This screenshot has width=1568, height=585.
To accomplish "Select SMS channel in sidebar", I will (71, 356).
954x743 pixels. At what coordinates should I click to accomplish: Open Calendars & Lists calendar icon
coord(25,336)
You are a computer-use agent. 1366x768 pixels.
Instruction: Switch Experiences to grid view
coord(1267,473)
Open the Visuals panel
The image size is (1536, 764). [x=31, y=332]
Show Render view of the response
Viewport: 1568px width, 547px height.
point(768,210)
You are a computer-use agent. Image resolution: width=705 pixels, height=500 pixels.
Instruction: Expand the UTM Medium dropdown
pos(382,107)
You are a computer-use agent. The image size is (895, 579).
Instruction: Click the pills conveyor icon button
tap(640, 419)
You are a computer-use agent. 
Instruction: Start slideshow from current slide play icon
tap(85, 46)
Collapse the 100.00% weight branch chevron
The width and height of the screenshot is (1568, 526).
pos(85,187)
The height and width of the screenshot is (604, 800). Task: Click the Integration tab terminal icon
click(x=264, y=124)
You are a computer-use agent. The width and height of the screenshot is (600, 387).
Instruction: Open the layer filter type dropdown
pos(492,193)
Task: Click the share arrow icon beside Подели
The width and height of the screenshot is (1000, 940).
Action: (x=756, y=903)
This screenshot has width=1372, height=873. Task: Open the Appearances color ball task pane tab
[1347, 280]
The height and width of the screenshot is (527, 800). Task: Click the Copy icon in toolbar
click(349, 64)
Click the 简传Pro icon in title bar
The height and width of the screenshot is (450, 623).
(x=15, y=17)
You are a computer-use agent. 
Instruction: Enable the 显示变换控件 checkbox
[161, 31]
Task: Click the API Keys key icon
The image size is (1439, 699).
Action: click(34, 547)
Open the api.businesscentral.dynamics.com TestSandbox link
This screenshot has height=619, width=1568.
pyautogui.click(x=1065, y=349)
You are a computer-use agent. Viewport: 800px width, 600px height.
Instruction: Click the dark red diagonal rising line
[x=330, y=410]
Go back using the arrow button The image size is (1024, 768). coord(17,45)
::::::::
■ How to complete this task
In the entries above, please find the line with "954x743 pixels. At" and the line with "You are a computer-use agent. Image", then write out exactly those two lines and every line between them, and nothing more.

■ Answer to the exercise
954x743 pixels. At what coordinates should I click to accomplish: Open Calendars & Lists calendar icon
coord(25,336)
You are a computer-use agent. 1366x768 pixels.
Instruction: Switch Experiences to grid view
coord(1267,473)
Open the Visuals panel
The image size is (1536, 764). [x=31, y=332]
Show Render view of the response
Viewport: 1568px width, 547px height.
point(768,210)
You are a computer-use agent. Image resolution: width=705 pixels, height=500 pixels.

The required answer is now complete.